▸ **Task details**
Taking the data below line by line, count those that include the word "computer" and report the number alone.

▸ **Stored items**
+===+

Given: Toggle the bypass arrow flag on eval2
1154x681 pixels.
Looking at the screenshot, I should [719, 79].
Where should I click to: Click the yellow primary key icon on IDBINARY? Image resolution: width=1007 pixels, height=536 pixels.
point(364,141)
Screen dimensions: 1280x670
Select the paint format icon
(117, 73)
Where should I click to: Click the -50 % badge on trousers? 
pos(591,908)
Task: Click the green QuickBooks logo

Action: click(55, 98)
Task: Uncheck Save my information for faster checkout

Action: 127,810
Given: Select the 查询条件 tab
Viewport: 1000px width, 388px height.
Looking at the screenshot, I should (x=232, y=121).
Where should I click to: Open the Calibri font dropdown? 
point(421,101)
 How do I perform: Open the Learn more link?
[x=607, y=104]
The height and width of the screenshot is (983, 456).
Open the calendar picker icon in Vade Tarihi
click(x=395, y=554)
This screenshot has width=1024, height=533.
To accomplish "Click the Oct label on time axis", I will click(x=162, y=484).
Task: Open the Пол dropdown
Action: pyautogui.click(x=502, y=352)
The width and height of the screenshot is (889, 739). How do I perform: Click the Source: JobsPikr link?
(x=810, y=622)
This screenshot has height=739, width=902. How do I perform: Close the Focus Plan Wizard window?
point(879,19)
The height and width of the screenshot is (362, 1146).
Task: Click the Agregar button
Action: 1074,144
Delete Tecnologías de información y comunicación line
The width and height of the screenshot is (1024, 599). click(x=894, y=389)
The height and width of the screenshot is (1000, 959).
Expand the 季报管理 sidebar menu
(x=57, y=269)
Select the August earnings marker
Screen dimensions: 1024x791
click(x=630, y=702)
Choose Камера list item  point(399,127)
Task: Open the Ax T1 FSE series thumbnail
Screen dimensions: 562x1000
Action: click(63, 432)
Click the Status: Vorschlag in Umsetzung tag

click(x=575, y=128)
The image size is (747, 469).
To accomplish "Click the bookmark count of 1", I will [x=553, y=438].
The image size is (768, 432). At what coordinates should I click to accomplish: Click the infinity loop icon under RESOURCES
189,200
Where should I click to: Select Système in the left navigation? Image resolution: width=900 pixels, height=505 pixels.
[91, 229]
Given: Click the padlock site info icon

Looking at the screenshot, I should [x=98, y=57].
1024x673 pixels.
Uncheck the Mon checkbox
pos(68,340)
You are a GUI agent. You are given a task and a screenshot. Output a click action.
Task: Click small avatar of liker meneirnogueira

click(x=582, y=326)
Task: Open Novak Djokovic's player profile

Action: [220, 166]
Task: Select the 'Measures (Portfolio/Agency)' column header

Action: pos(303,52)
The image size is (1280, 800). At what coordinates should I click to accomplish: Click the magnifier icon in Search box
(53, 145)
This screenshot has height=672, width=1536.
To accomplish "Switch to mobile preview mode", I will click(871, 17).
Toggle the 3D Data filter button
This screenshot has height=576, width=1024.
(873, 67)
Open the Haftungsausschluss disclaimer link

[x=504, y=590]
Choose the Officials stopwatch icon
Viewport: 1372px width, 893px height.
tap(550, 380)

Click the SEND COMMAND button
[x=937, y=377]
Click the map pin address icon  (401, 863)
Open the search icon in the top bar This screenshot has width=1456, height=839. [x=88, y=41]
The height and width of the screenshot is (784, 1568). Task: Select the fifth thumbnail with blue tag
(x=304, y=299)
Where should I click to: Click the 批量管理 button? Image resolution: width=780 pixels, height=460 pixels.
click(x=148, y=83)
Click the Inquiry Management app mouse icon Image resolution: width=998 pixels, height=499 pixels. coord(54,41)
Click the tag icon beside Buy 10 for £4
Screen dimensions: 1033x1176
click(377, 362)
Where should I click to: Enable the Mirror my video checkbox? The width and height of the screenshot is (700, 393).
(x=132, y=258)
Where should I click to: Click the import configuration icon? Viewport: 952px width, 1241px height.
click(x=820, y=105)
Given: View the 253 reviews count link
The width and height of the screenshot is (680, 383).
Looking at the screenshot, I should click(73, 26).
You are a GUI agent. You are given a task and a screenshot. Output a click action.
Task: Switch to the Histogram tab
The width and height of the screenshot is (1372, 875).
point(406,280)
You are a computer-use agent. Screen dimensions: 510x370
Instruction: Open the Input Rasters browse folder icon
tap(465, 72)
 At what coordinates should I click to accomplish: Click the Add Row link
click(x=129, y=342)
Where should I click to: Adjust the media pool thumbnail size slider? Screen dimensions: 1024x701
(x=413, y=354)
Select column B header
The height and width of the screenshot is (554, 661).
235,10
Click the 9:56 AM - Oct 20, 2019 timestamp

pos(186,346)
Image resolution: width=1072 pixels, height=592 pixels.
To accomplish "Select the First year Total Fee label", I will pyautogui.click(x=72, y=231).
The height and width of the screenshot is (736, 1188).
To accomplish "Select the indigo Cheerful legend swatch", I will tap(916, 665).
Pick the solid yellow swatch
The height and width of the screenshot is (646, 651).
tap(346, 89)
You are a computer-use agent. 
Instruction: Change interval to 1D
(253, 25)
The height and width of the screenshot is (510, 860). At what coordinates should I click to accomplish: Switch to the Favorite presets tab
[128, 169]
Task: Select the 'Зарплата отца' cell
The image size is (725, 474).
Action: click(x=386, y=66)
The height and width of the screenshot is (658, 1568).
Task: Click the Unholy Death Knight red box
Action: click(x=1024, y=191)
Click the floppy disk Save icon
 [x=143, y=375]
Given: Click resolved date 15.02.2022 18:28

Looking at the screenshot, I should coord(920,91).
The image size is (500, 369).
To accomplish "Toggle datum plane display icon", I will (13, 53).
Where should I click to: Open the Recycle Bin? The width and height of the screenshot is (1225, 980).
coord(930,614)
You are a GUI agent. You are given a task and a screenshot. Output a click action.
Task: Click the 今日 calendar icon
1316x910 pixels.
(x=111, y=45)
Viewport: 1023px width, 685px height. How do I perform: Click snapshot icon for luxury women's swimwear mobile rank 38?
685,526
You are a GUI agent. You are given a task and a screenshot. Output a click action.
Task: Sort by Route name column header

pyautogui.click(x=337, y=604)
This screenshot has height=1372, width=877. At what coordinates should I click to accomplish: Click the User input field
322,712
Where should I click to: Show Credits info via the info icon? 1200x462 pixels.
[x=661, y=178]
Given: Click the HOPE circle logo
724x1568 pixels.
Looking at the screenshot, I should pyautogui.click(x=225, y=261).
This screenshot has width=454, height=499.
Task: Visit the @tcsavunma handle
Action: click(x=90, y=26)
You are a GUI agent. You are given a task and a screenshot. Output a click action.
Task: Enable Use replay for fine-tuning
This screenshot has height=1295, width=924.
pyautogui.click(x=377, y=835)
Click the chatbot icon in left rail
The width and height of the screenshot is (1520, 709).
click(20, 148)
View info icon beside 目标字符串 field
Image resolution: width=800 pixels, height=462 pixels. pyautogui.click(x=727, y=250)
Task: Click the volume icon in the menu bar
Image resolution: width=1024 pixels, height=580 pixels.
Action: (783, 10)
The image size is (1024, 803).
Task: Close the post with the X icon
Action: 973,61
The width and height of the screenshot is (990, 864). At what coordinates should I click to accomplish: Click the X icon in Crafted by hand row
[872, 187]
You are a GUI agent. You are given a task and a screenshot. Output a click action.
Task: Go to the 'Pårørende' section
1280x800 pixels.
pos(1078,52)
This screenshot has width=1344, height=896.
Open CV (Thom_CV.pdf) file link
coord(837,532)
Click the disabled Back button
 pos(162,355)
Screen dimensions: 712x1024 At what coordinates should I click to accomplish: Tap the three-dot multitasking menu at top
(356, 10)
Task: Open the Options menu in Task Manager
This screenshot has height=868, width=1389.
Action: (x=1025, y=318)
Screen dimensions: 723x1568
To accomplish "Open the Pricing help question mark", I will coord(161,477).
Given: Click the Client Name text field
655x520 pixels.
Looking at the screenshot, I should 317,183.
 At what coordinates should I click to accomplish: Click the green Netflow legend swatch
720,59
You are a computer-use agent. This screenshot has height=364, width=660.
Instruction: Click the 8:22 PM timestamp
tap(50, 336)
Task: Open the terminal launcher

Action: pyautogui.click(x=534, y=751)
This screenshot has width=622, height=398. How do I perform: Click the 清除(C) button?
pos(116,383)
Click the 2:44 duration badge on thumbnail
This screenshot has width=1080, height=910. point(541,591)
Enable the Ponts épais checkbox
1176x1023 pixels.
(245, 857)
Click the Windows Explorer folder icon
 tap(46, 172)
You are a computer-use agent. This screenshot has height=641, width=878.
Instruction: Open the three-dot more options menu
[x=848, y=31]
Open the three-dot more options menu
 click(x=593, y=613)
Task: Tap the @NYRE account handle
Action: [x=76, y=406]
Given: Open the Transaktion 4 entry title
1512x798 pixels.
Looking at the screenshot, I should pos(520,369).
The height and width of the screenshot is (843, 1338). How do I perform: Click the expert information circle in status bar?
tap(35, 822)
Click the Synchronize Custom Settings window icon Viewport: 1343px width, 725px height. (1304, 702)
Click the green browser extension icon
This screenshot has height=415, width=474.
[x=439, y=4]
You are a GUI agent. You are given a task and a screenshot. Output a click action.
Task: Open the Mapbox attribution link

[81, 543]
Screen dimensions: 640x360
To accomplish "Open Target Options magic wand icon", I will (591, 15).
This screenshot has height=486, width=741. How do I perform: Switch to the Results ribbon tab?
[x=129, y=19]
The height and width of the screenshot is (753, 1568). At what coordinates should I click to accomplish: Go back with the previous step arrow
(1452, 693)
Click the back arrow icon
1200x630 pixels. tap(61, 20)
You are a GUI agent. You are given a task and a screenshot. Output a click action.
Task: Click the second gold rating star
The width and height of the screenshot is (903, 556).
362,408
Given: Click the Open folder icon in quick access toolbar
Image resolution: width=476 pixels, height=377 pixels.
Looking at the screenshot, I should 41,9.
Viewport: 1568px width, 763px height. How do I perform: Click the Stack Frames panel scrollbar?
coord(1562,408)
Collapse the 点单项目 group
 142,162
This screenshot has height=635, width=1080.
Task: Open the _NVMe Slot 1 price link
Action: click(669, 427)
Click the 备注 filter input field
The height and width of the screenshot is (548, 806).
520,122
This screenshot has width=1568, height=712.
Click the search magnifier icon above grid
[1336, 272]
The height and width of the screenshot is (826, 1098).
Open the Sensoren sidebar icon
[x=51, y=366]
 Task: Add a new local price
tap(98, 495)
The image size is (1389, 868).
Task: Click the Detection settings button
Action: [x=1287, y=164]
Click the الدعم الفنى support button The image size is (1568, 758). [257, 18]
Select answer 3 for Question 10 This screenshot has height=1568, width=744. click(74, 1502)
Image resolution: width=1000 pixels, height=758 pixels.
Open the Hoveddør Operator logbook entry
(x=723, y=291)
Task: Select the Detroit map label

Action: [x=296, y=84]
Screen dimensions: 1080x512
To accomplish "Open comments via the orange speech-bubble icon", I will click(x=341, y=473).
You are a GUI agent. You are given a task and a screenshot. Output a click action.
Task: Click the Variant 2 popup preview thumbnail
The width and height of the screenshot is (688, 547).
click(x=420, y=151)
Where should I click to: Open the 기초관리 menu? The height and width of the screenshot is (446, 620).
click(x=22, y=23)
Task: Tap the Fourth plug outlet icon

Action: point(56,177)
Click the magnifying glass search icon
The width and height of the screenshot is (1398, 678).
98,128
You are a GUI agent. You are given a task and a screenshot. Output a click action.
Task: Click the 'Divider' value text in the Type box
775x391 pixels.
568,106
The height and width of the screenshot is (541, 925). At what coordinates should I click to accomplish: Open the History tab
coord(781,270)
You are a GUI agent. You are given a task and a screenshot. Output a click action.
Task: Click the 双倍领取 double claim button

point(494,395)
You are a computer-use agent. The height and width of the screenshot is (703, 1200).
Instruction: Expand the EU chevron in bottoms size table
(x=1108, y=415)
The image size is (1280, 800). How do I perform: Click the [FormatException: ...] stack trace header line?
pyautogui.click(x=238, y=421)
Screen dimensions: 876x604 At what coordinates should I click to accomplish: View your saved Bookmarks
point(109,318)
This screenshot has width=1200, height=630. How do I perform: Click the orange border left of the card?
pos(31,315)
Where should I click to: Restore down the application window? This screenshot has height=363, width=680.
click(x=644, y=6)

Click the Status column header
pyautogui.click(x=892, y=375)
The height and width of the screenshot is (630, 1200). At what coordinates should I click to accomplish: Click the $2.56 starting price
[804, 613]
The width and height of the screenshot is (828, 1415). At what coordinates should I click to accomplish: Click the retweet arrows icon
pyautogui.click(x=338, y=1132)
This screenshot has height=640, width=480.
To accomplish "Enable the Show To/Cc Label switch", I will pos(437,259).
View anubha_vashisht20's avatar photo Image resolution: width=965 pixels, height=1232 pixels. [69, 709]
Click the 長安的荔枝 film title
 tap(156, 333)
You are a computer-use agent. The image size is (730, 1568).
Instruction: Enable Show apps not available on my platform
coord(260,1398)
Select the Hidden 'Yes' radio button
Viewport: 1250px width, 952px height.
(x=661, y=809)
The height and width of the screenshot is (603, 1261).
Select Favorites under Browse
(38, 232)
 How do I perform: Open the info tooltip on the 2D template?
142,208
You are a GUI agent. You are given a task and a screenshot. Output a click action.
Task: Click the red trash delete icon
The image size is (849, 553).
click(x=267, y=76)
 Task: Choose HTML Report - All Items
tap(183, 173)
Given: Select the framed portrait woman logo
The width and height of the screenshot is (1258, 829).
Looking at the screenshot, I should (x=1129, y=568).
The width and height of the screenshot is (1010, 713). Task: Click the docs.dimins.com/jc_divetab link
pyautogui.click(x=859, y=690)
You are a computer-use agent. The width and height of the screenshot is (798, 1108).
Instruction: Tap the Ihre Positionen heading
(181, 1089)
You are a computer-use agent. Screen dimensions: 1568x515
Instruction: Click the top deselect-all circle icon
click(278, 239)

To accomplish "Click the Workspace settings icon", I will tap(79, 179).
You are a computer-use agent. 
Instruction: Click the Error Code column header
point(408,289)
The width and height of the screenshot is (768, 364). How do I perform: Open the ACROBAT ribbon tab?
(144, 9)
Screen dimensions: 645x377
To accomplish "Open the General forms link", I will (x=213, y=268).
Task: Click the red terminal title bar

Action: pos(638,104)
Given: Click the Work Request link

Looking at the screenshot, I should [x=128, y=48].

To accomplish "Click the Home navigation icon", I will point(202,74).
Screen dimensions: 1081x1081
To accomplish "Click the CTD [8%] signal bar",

+===+

▸ **Exercise solution**
9